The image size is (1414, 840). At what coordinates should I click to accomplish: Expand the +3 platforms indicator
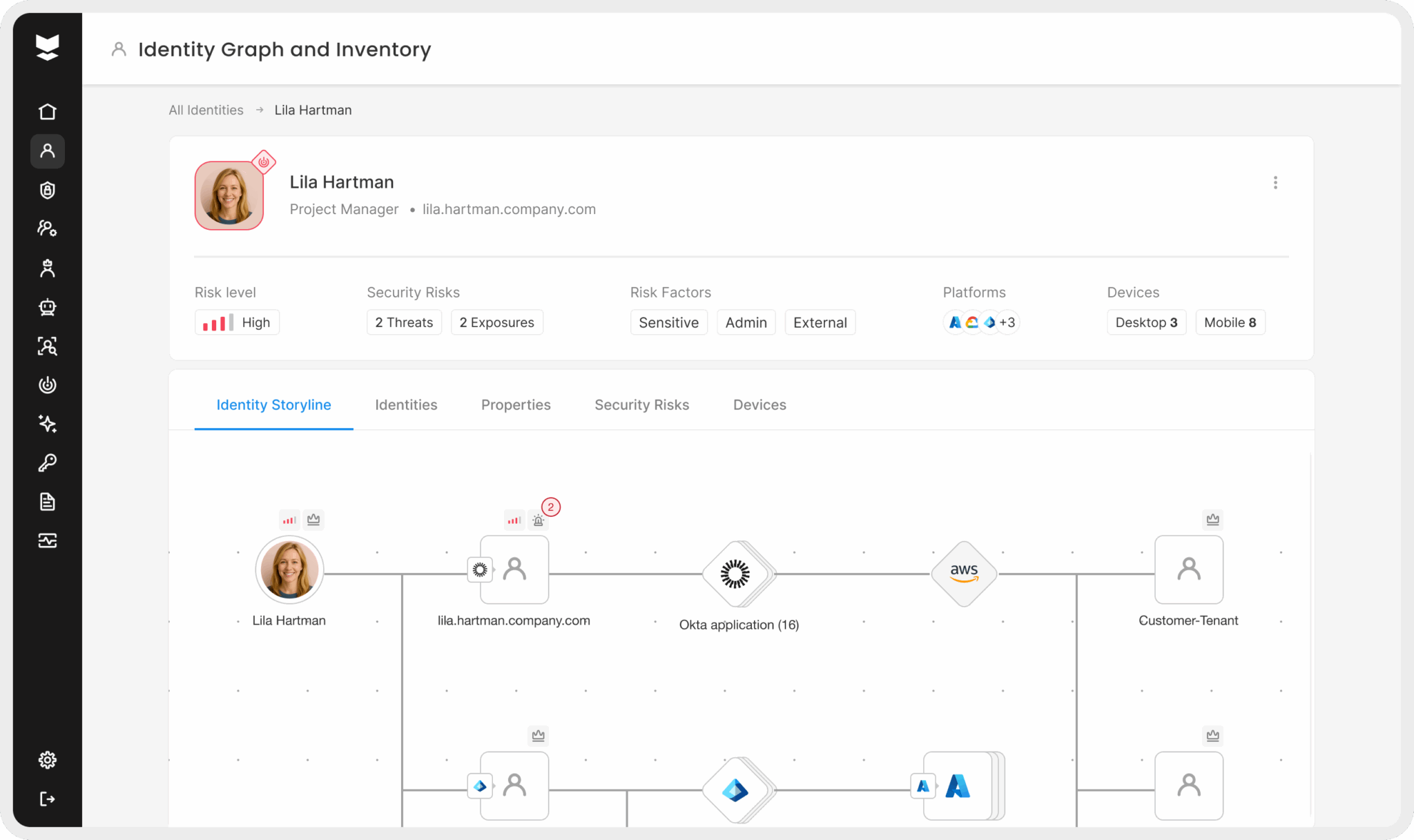(x=1007, y=322)
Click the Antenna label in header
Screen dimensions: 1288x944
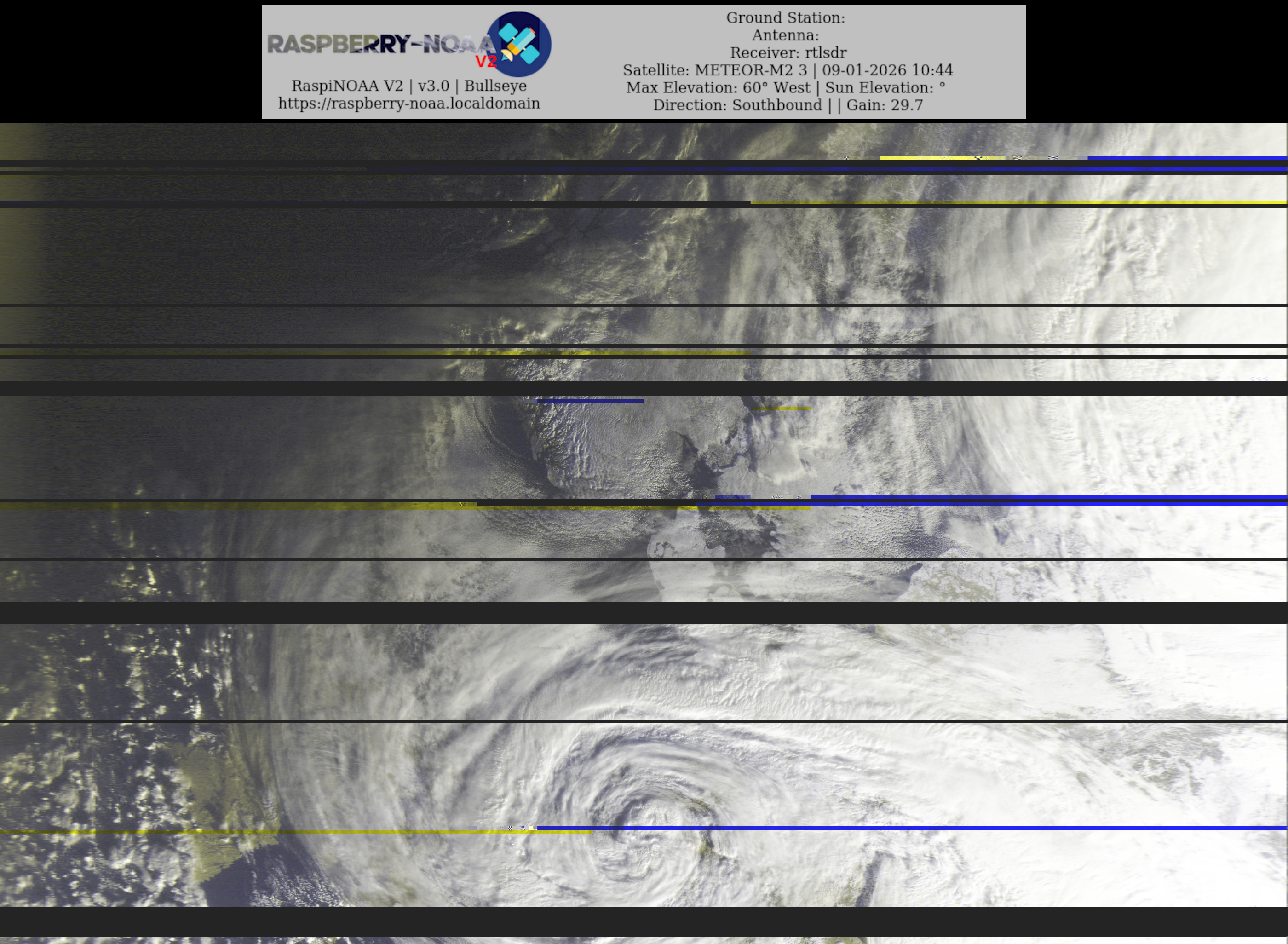tap(785, 35)
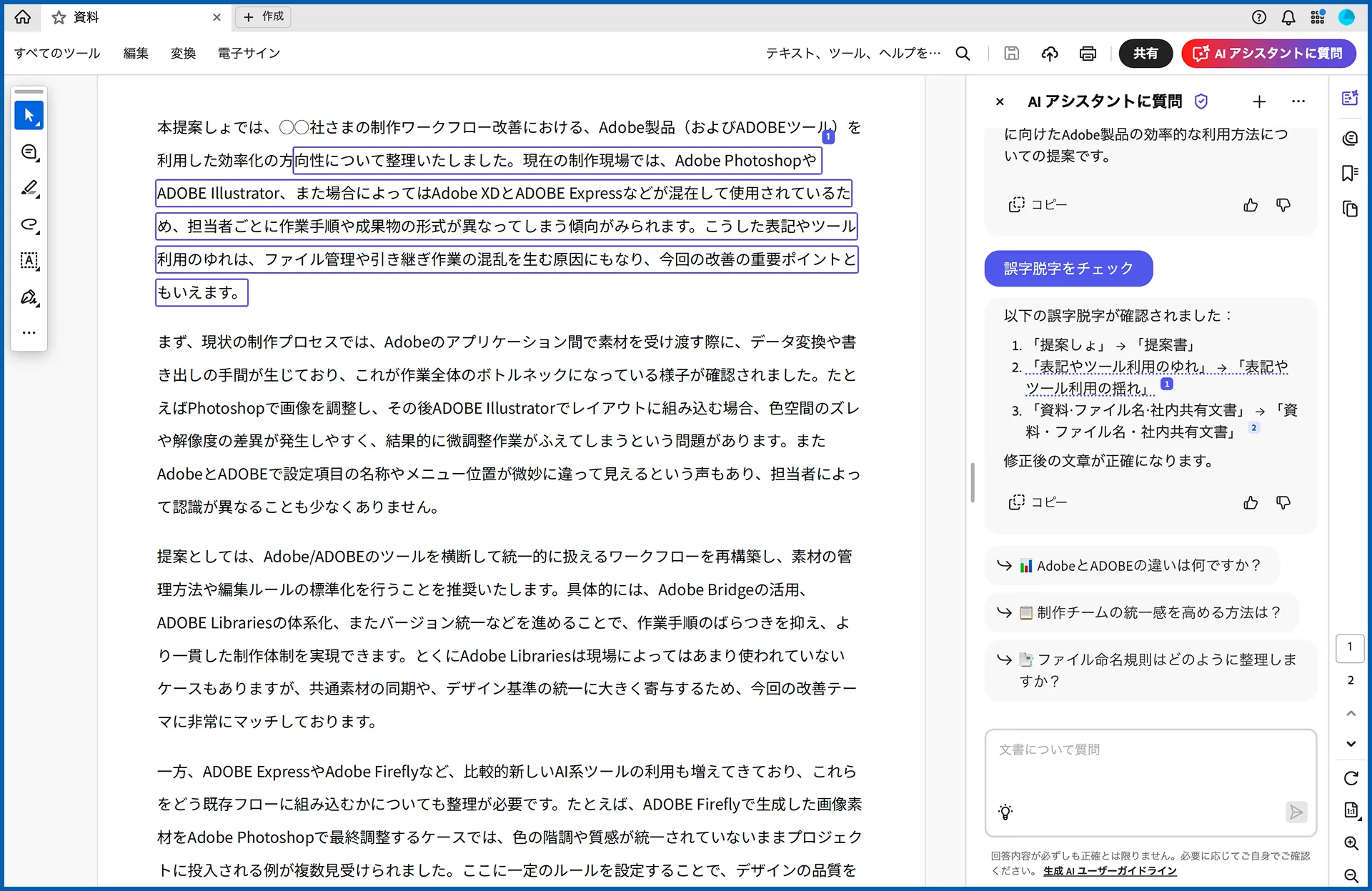Click thumbs down on typo check answer
Viewport: 1372px width, 891px height.
[1283, 503]
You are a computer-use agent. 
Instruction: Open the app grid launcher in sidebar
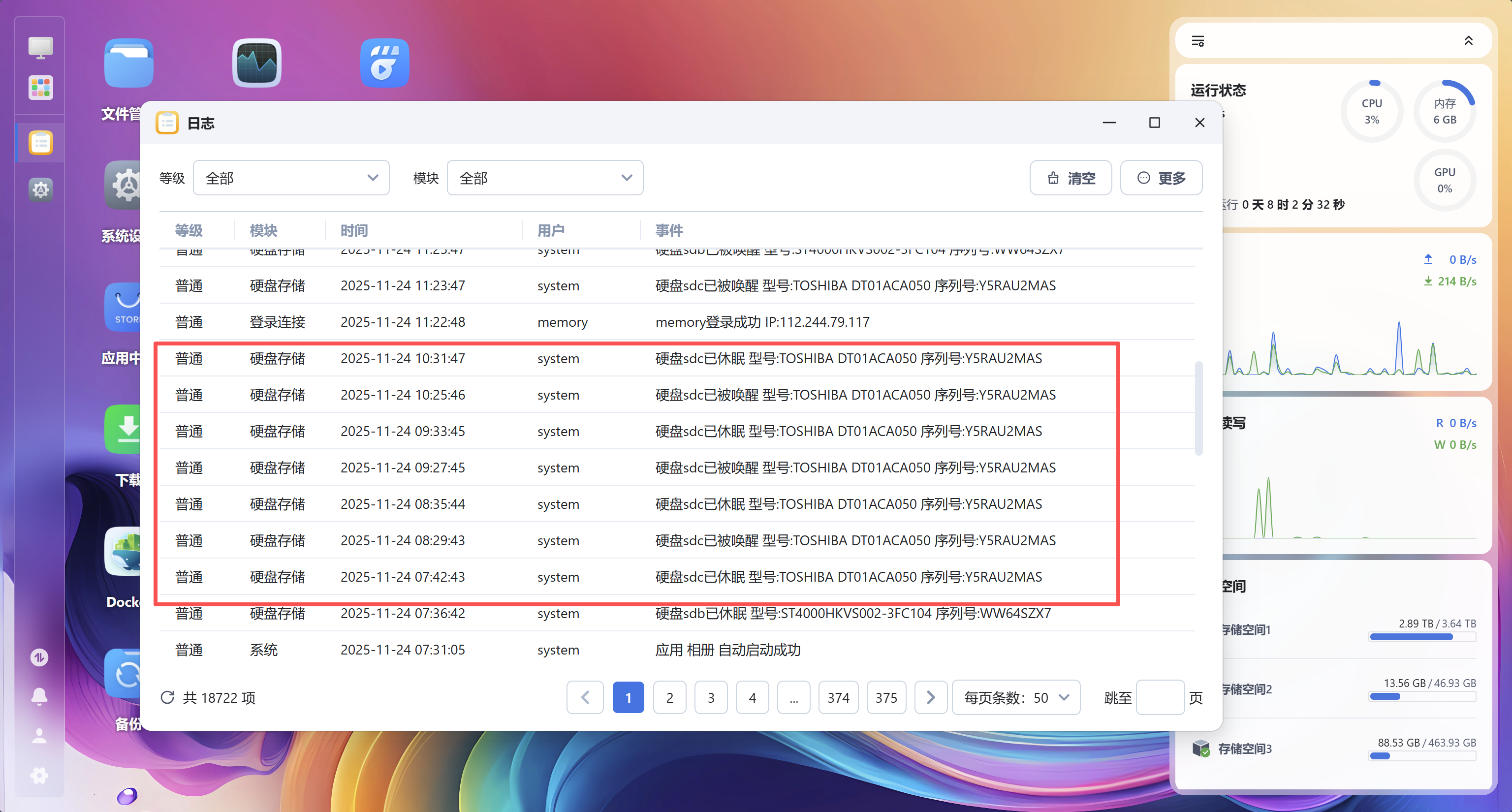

--------------------

Your copy should be the entries retyped exactly, with no images in it.

Solution for this exercise »
The image size is (1414, 840). At what coordinates should I click to accomplish: Expand the +3 platforms indicator
(x=1007, y=322)
Click the Antenna label in header
Screen dimensions: 1288x944
tap(785, 35)
Click thumbs down on typo check answer
Viewport: 1372px width, 891px height.
[1283, 503]
You are a computer-use agent. 
Instruction: Open the app grid launcher in sidebar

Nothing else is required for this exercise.